** Begin Input records **

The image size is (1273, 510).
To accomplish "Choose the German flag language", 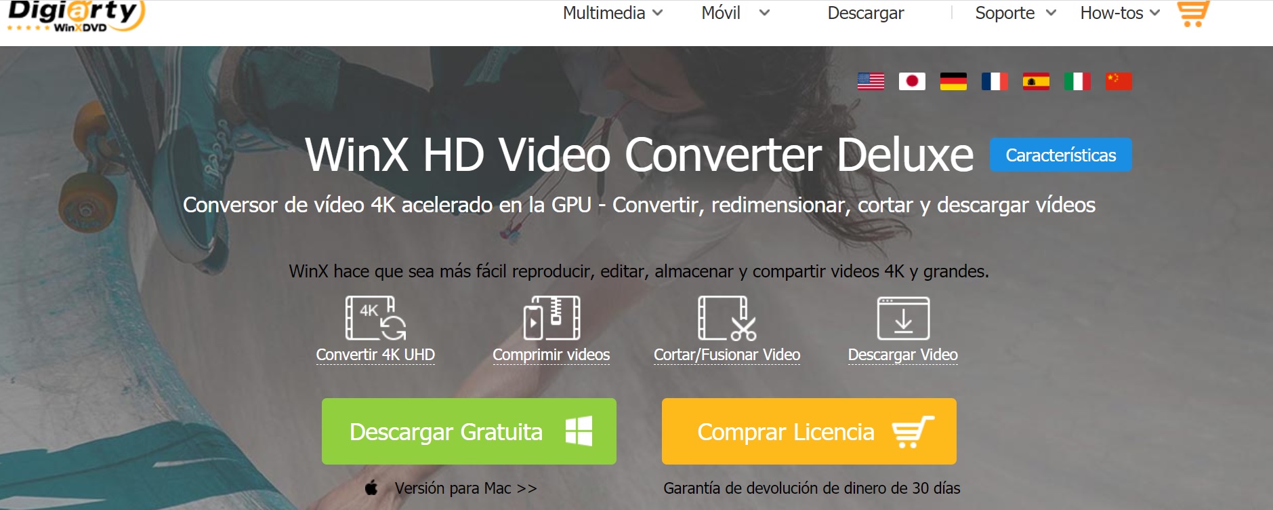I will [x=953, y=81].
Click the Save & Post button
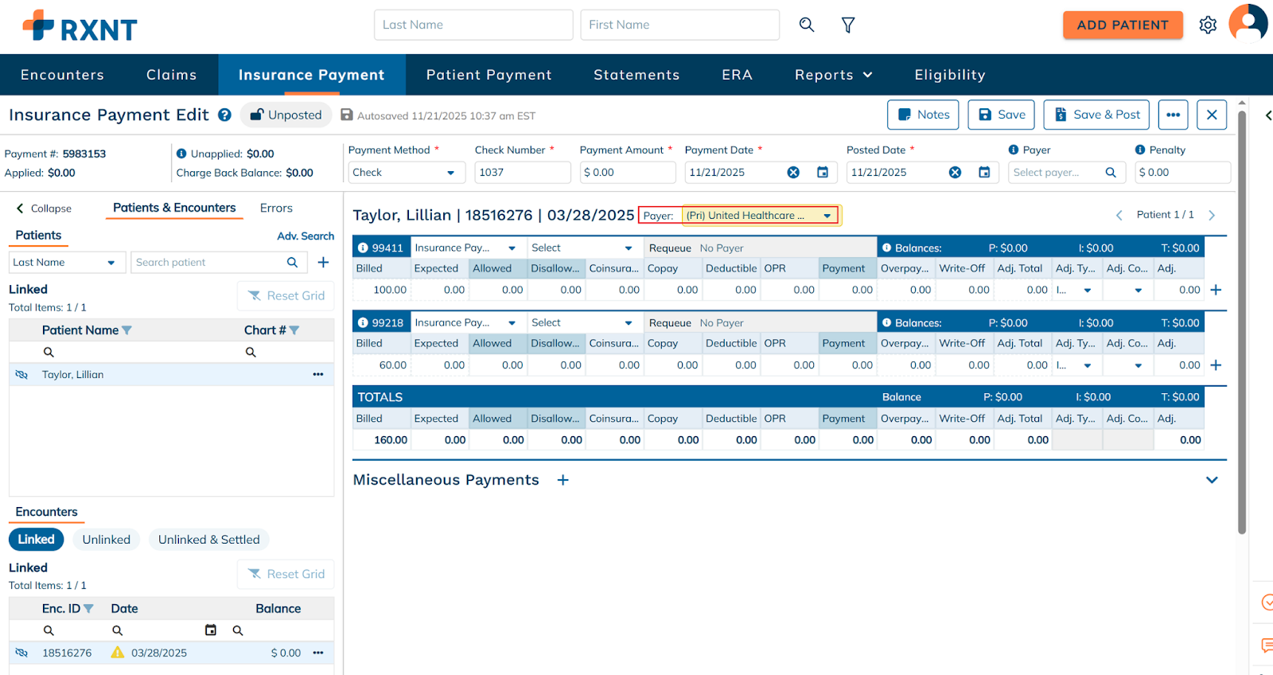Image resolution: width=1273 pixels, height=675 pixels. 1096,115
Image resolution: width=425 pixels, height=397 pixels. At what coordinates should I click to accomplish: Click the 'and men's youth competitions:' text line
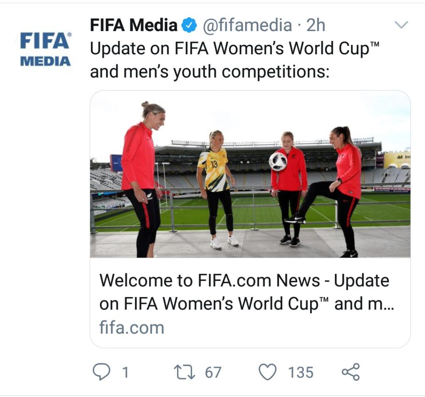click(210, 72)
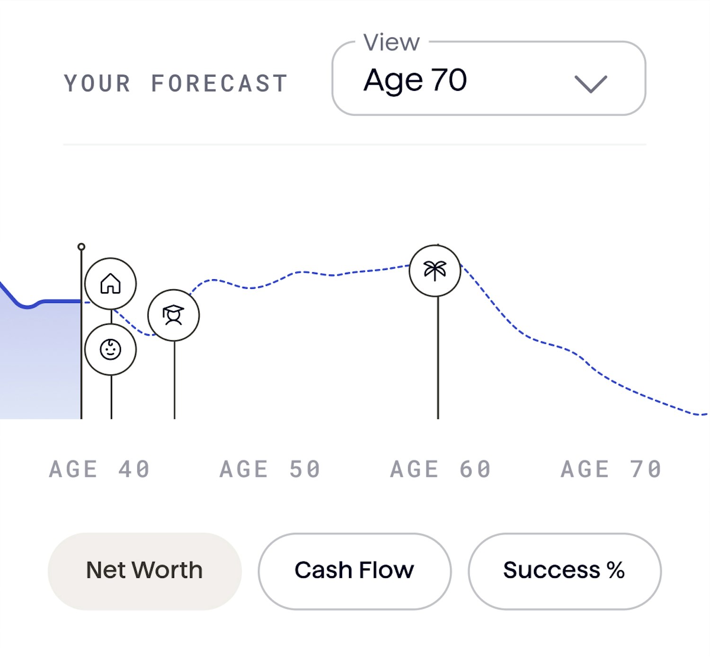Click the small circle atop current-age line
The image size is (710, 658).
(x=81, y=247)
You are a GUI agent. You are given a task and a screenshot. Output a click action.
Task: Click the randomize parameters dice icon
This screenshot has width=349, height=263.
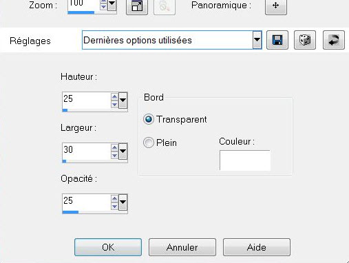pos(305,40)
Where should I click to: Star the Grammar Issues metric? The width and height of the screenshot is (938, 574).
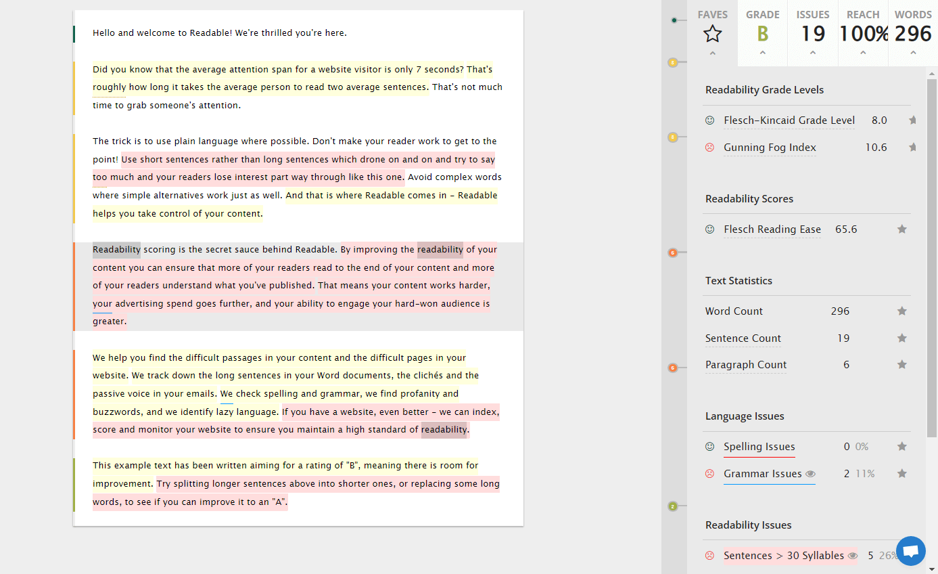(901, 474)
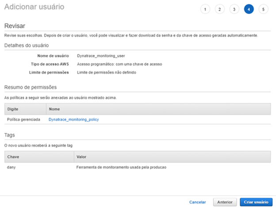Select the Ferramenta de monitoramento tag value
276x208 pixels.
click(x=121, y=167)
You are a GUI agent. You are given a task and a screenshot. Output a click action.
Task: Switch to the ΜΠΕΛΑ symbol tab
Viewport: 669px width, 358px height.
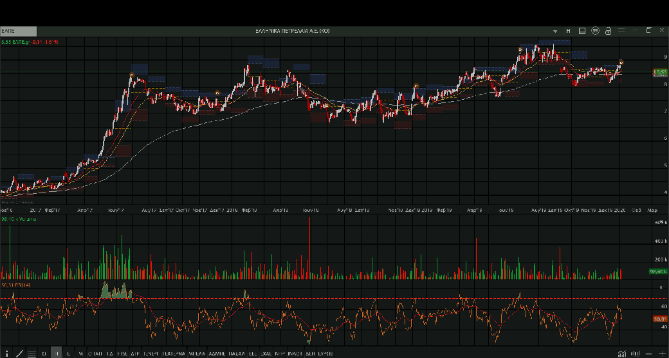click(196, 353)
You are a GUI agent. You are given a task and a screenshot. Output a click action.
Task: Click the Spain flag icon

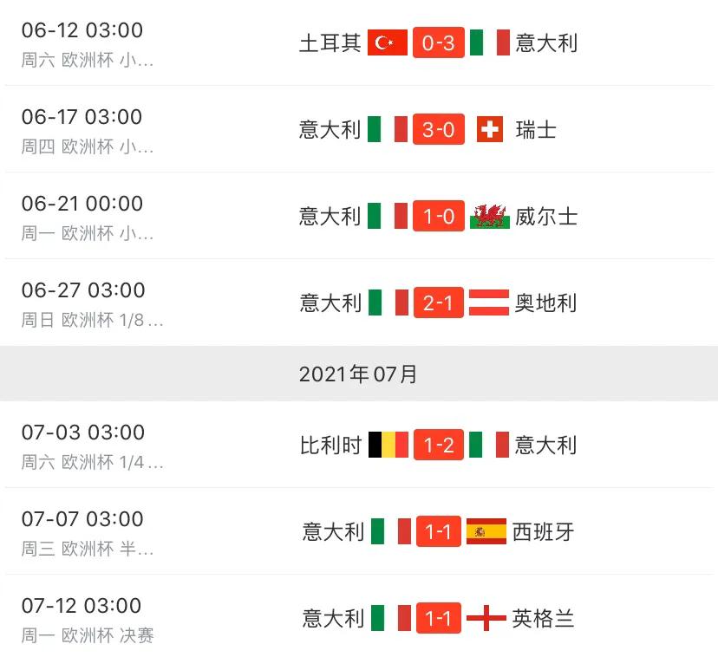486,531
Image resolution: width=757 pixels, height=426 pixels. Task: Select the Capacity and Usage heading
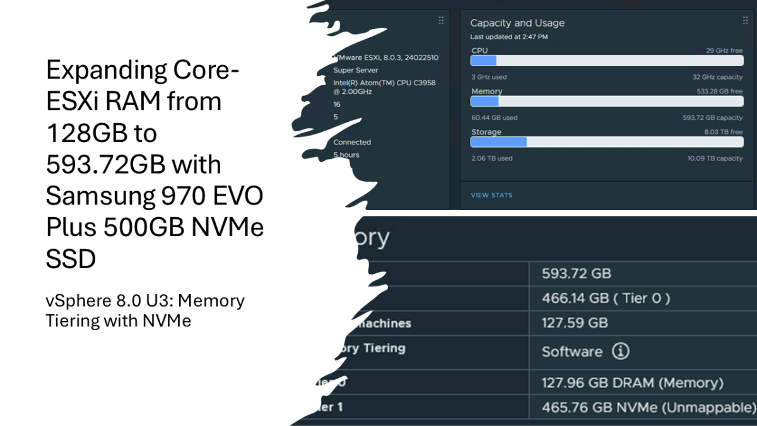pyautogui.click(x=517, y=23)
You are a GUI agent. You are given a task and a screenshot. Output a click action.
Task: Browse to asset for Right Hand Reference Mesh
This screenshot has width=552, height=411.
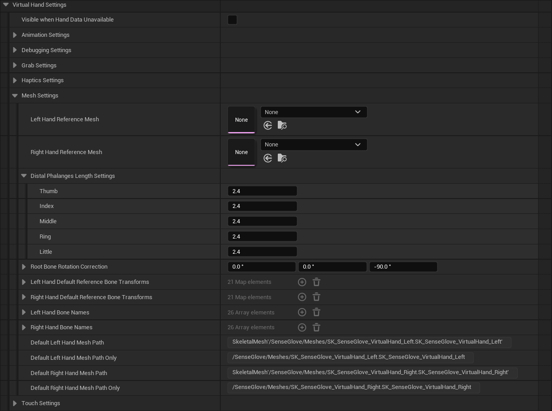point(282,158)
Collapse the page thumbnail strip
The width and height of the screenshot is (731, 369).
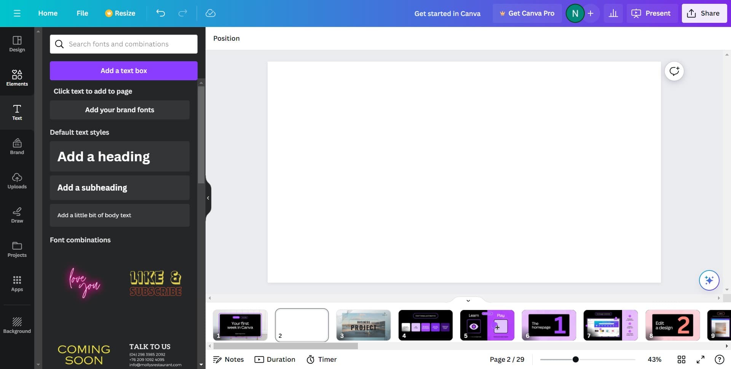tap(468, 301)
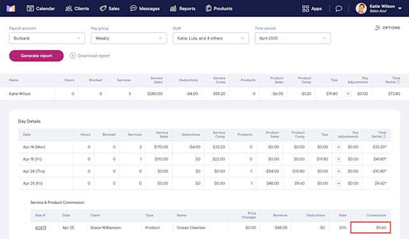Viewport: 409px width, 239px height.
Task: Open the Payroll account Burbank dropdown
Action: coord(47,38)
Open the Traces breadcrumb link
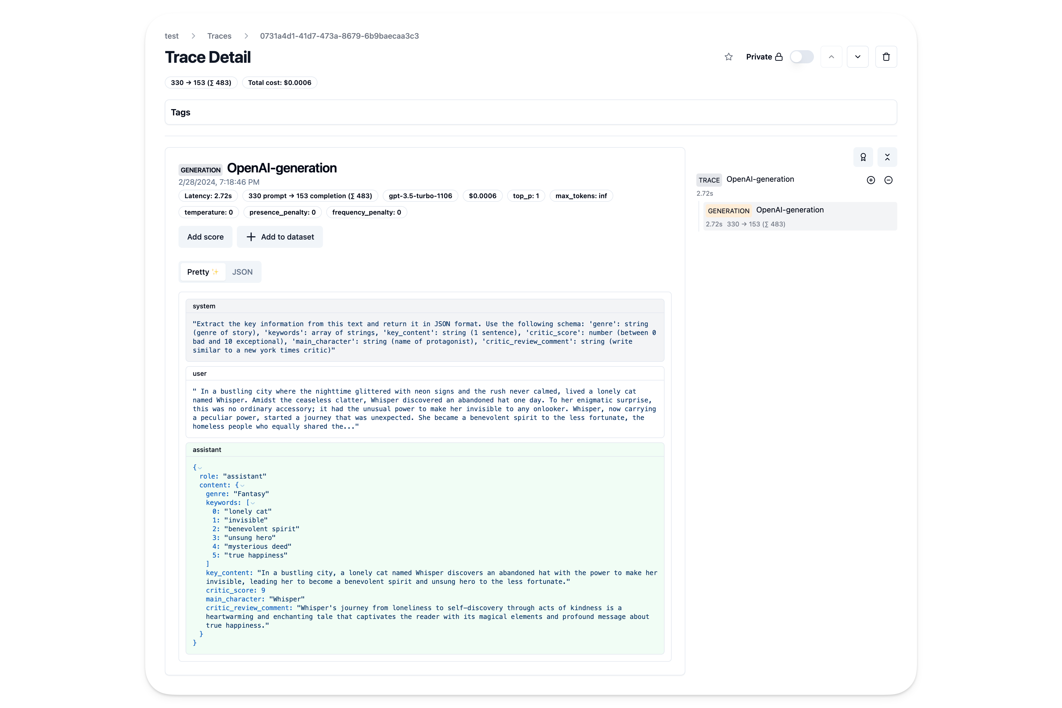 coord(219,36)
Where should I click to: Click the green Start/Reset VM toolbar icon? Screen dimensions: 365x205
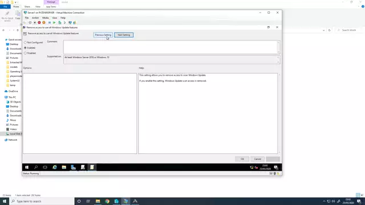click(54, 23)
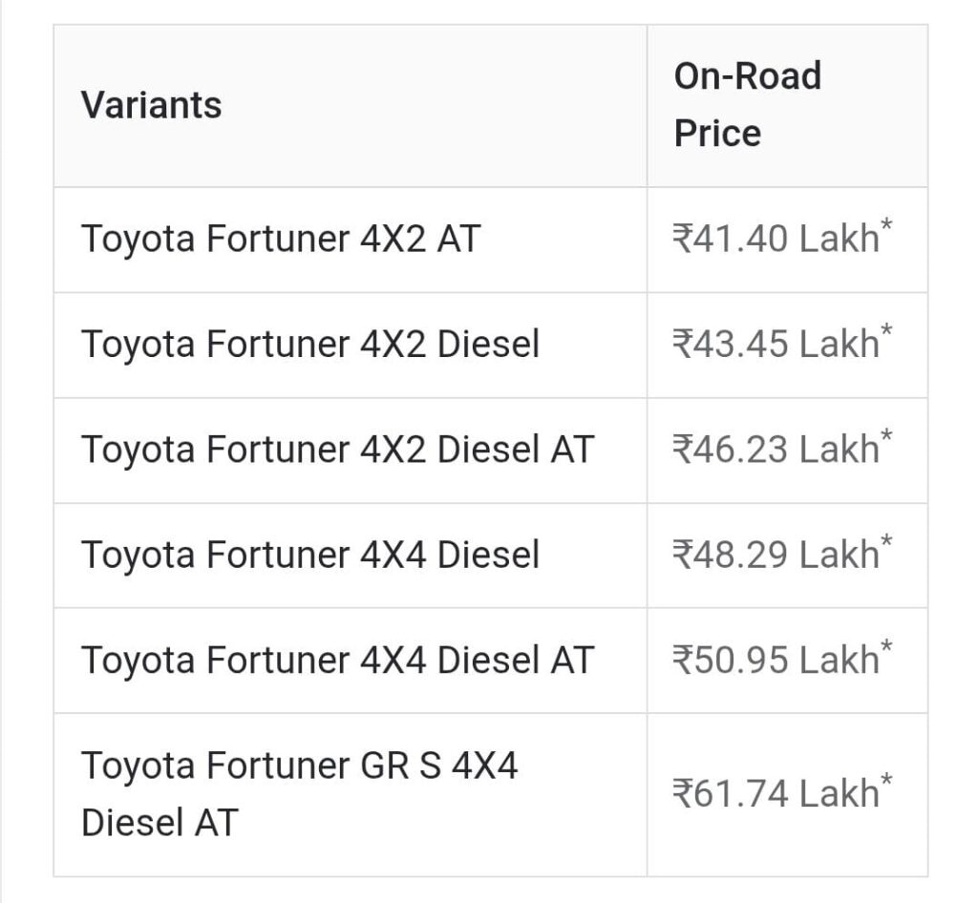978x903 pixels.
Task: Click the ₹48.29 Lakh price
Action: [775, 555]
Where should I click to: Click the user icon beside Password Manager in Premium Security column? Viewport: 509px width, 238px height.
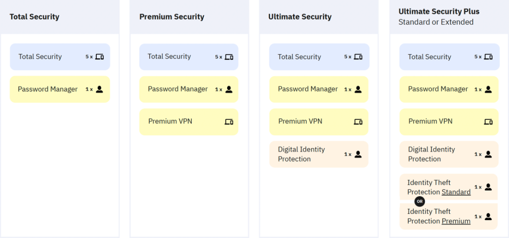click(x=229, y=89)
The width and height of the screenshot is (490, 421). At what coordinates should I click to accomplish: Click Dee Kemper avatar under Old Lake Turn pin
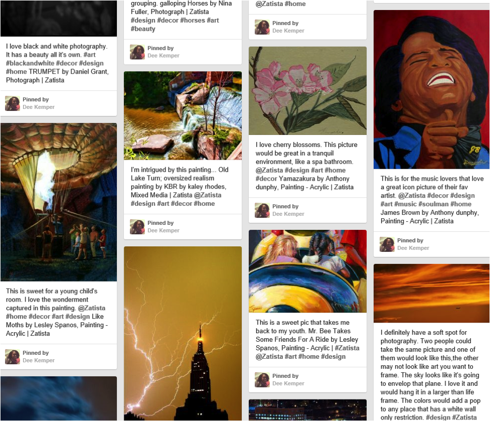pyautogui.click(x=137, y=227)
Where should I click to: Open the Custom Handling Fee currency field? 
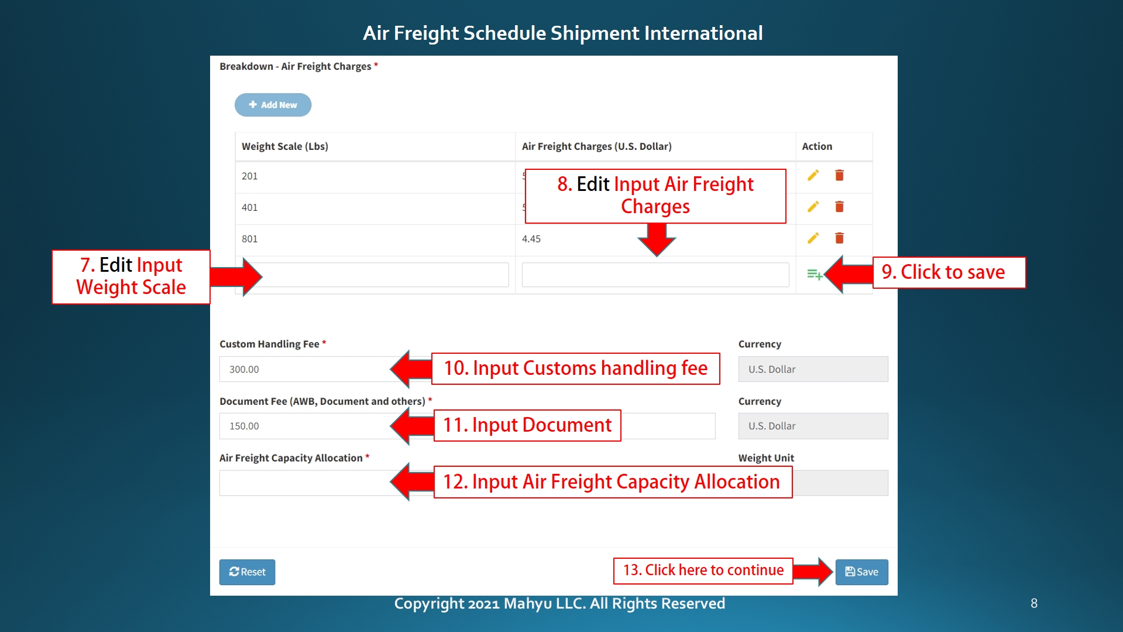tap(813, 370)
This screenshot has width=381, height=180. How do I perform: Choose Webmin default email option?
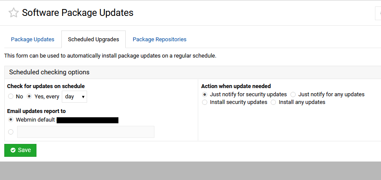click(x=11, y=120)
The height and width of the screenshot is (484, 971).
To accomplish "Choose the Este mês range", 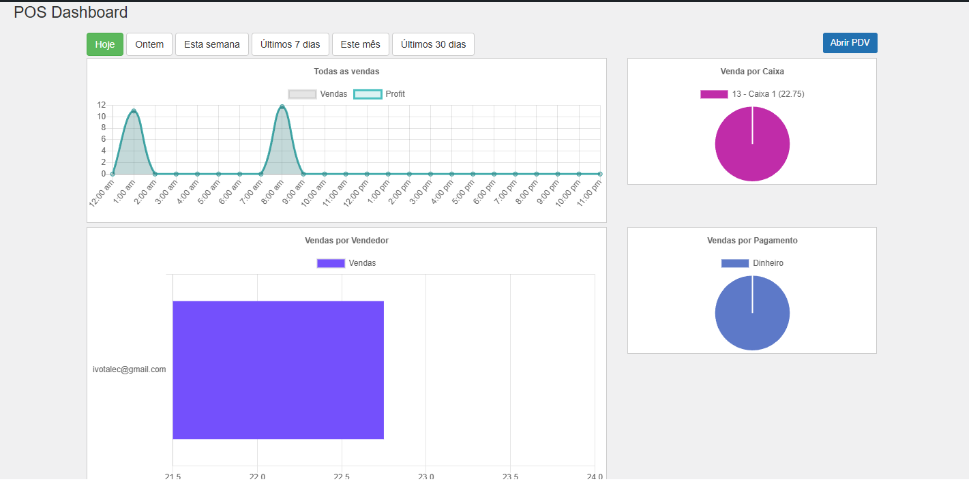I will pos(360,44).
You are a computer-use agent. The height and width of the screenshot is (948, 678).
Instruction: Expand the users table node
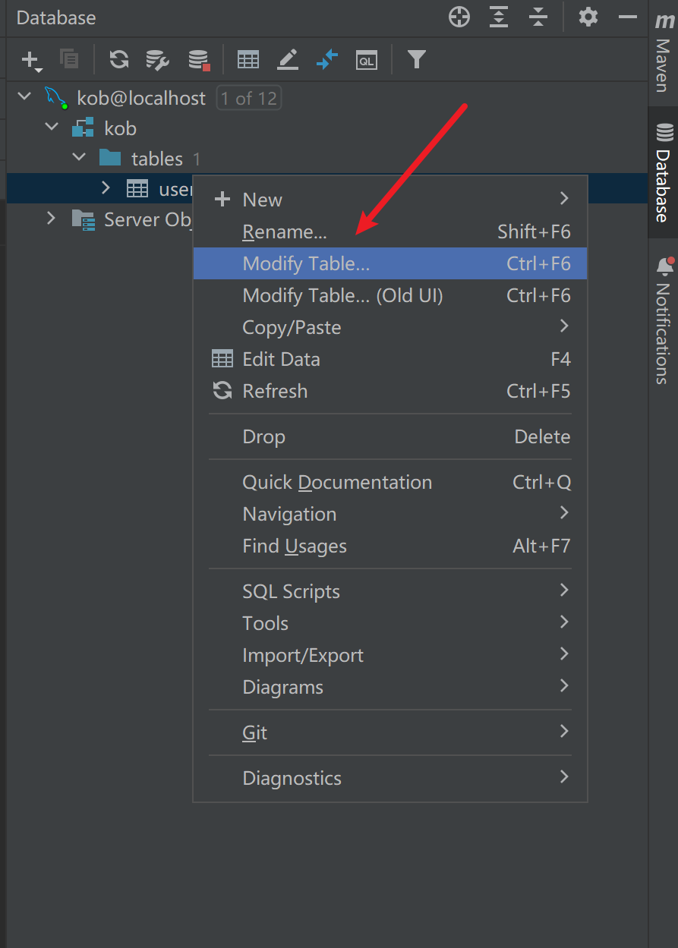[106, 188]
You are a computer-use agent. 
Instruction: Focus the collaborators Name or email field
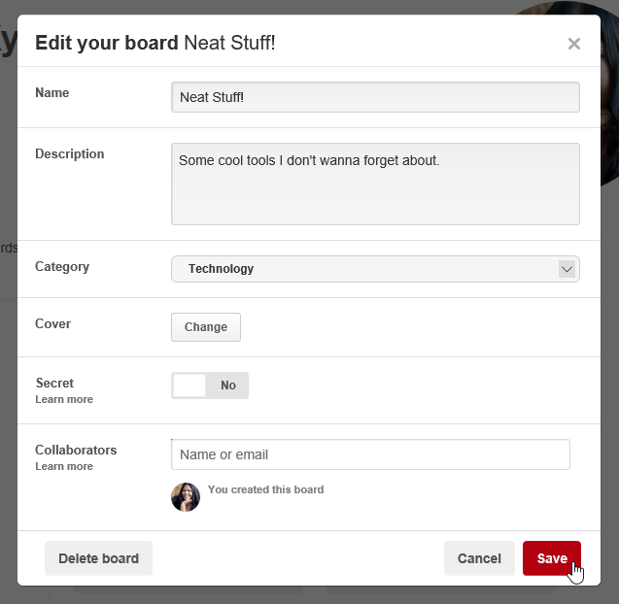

** End Input records **

**The task:**
Return, word for word, the part of the records that opens with the line containing "Where should I click to: Click the user" and closes with the line containing "click(x=11, y=120)", including both of those lines. Leave the pictures out of your answer.

**Task result:**
Where should I click to: Click the user icon beside Password Manager in Premium Security column? Viewport: 509px width, 238px height.
click(x=229, y=89)
The width and height of the screenshot is (490, 421). At what coordinates should I click to accomplish: Click Dee Kemper avatar under Old Lake Turn pin
pyautogui.click(x=137, y=227)
Where should I click to: Open the Custom Handling Fee currency field? 
tap(813, 370)
This screenshot has width=381, height=180. How do I perform: Choose Webmin default email option?
click(x=11, y=120)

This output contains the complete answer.